In 1973, scientists at the Massachusetts Institute of Technology paved the way for synthetic insulin when they invented a technique for cloning DNA. In 1978 Genentech cloned the gene for synthetic insulin, and in 1982 the USDA approved an insulin derived from recombinant DNA called Humulin. Since that time, a disposable insulin pen has been developed to take the place of a syringe and vial. Other technologies include jet injectors, an external insulin pump, implantable insulin pumps, and insulin inhalers. Oral antidiabetic agents called sulfonylureas were developed in 1994.
Another oral product, troglitazone, used concomitantly, was removed from the market in 1997 because of liver toxicity.

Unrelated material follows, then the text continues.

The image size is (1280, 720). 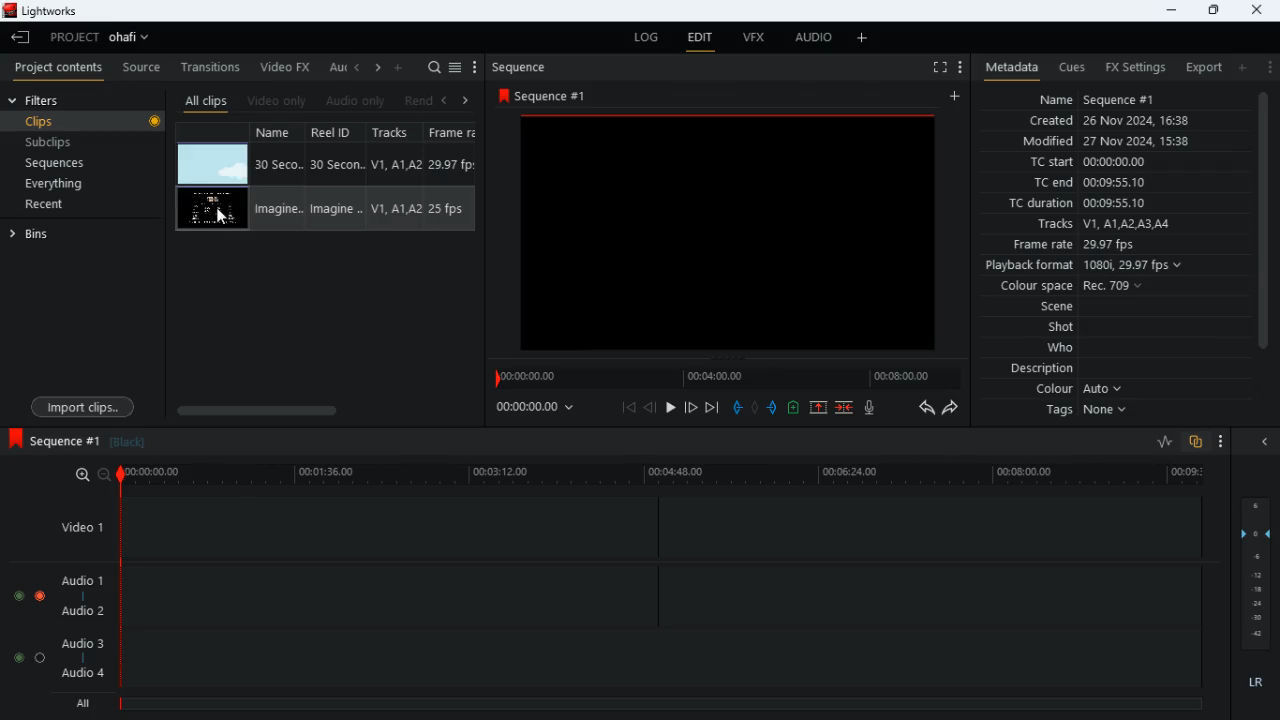 What do you see at coordinates (1075, 203) in the screenshot?
I see `tc duration` at bounding box center [1075, 203].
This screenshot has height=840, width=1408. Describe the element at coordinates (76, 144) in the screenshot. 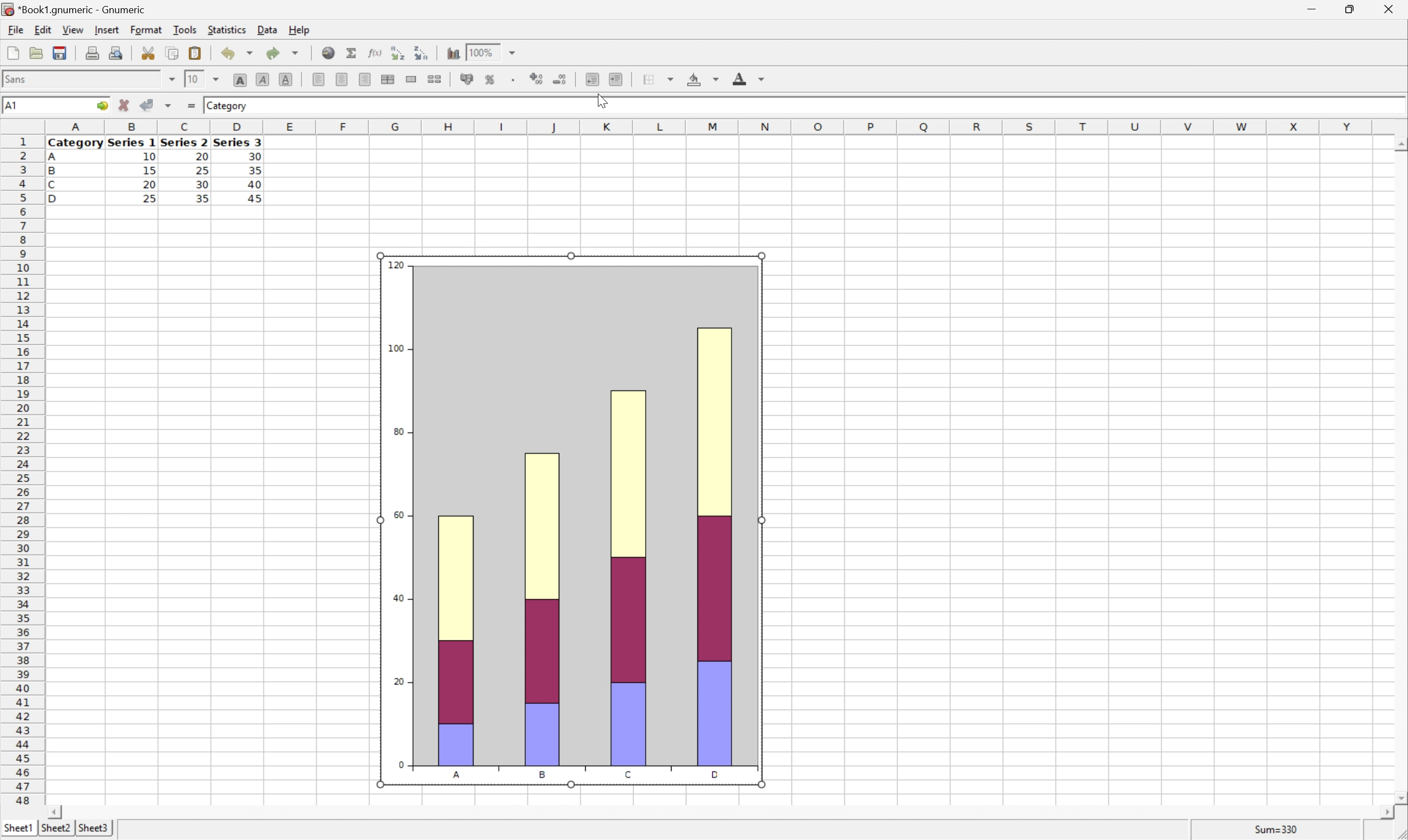

I see `Category` at that location.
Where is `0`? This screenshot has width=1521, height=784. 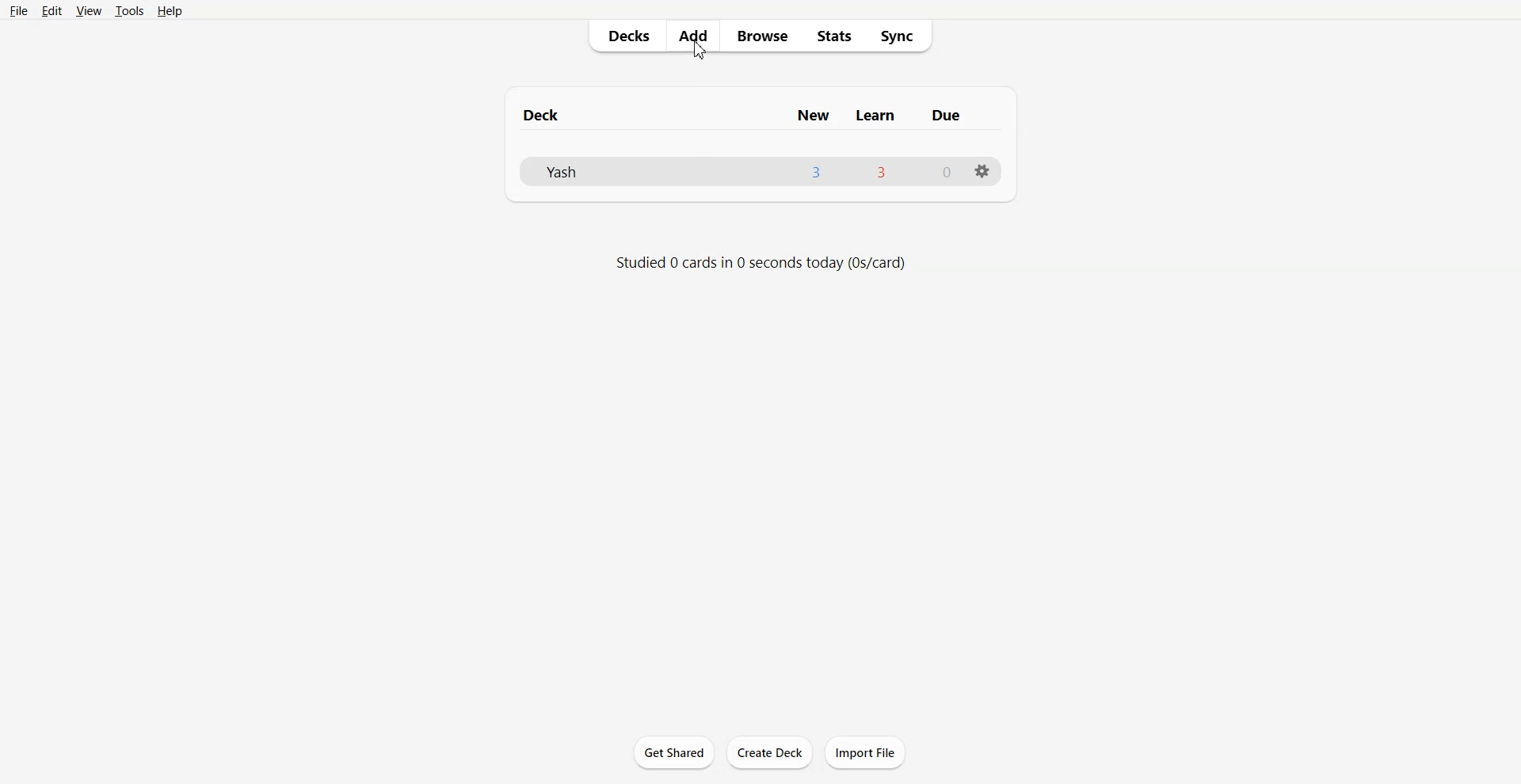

In 2000, Eli Lilly, the original pharmaceutical company for the manufacture of insulin, announced a research partnership with Generex Biotechnology to develop another oral (buccal) form of insulin.
Negative Consequences. As previously noted, some of the technologies that have allayed suffering and prolonged life in the twentieth century have also been misused. In the 1990s, synthetic HGH was marketed to athletes to increase body strength and to adults as the ‘‘anti-aging hormone.’’
Many of these nonmedical applications had disastrous consequences. Controversies with HRT continued as some women believed the ‘‘hot flashes’’ and sleep disorders they experienced beginning in perimenopause could only be relieved with hormone therapy, while others simply considered estrogen useful to maintain a youthful appearance. On the other hand, for the millions of children and adults who have benefited from insulin, there is no controversy about hormone therapy.